After answering the telemetry question, choose the next step based on the evidence.

Prioritize in this order:

1. Broken trace continuity or missing spans.
2. Missing attributes that block filtering, correlation, or incident response.
3. High-frequency latency hotspot with a narrow owner.
4. High-severity error cluster with a narrow owner.
5. Dashboard or query ergonomics improvements.

Prefer the smallest change that unlocks the most operational clarity.

## Output Contract

When using this skill, produce findings in this shape:

1. Telemetry source used.
2. The question answered.
3. One confirmed bottleneck, observability gap, or healthy result.
4. The exact evidence: span name, trace ID or run ID, attribute presence or absence, and duration or error pattern.
5. The smallest code, workflow, or instrumentation change to make, if one is needed.
6. The validation step that would prove the result or follow-on change.

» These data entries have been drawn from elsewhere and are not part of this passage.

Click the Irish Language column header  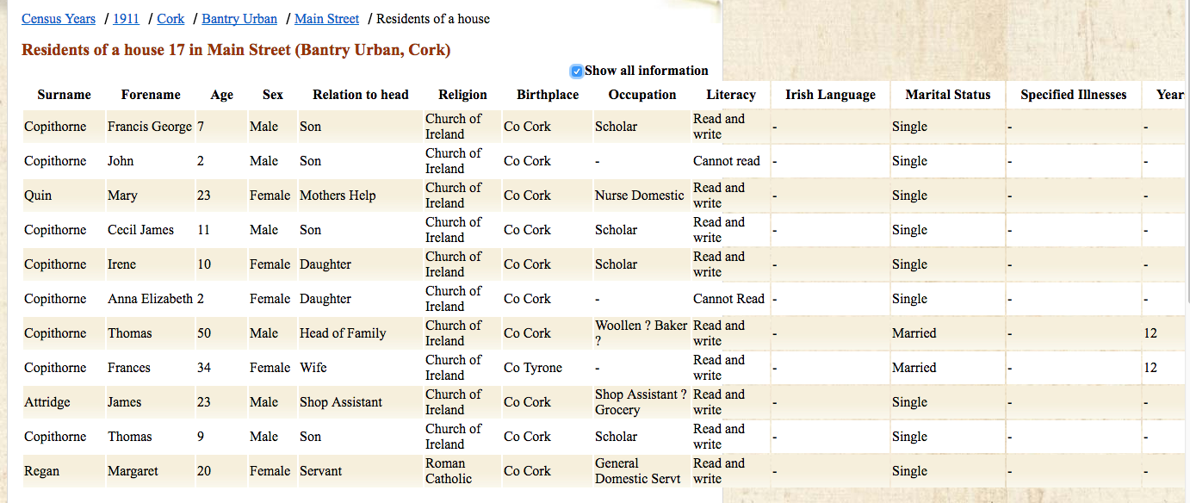click(x=830, y=95)
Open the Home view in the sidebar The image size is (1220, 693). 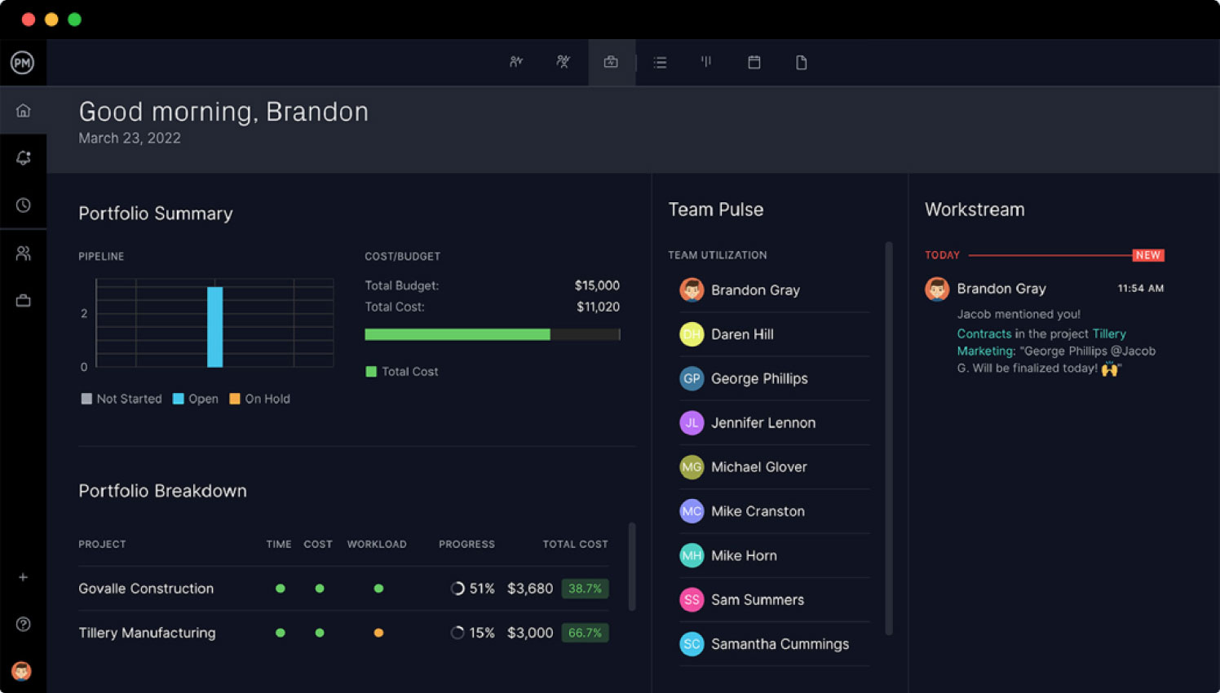point(24,110)
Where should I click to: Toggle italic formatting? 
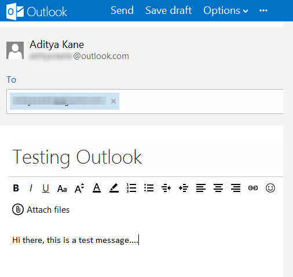(31, 188)
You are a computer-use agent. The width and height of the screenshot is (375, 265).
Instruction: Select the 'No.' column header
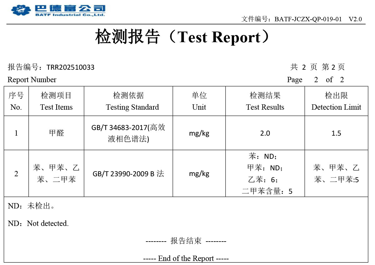[16, 107]
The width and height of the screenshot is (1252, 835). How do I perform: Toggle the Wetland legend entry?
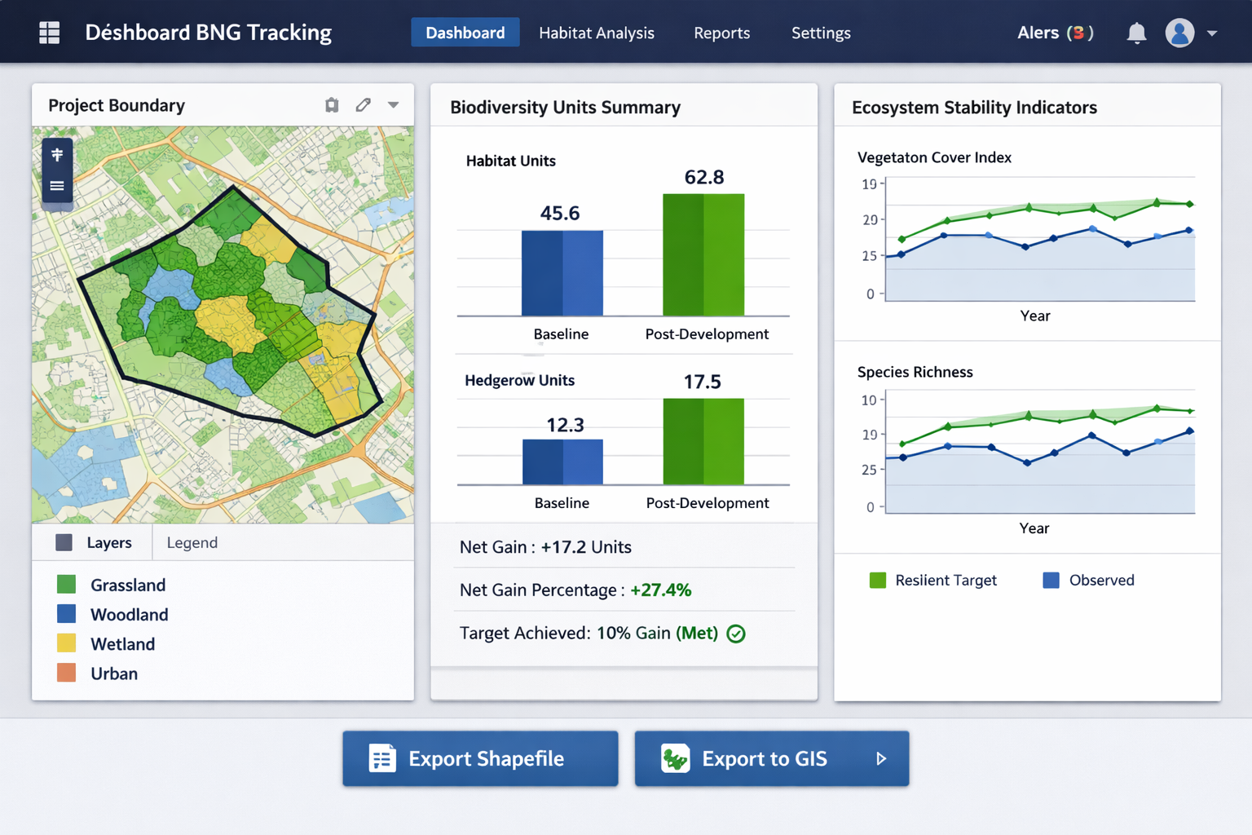65,643
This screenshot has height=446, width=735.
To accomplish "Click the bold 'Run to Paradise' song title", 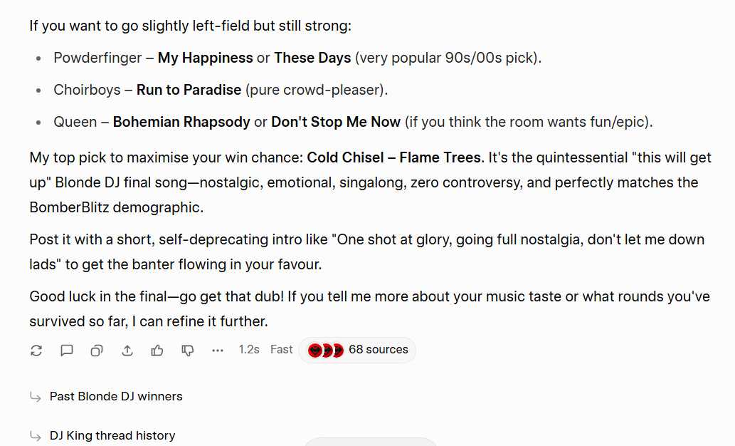I will coord(189,90).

## gh-aw Specific Pointers

Start with these files when telemetry indicates an instrumentation or correlation problem:

- `actions/setup/js/send_otlp_span.cjs`
- `actions/setup/js/action_setup_otlp.cjs`
- `actions/setup/js/action_conclusion_otlp.cjs`
- `actions/setup/js/otlp.cjs`
- `actions/setup/js/generate_observability_summary.cjs`
- `actions/setup/js/aw_context.cjs`
- `pkg/workflow/observability_otlp.go`
- `docs/src/content/docs/guides/custom-otlp-attributes.md`

## Anti-Patterns

Avoid these common mistakes:

- starting with full-code inspection before checking whether telemetry already proves the issue
- treating a single anomalous trace as a systemic problem
- proposing instrumentation changes without naming the missing attribute or broken correlation edge
- spending prompt budget on backend-specific browsing before confirming the standard six queries
- mixing exporter failures with business-logic failures

## Expected Result

After using this skill, the agent should be able to move from raw OTel data to a grounded answer without re-deriving the telemetry playbook.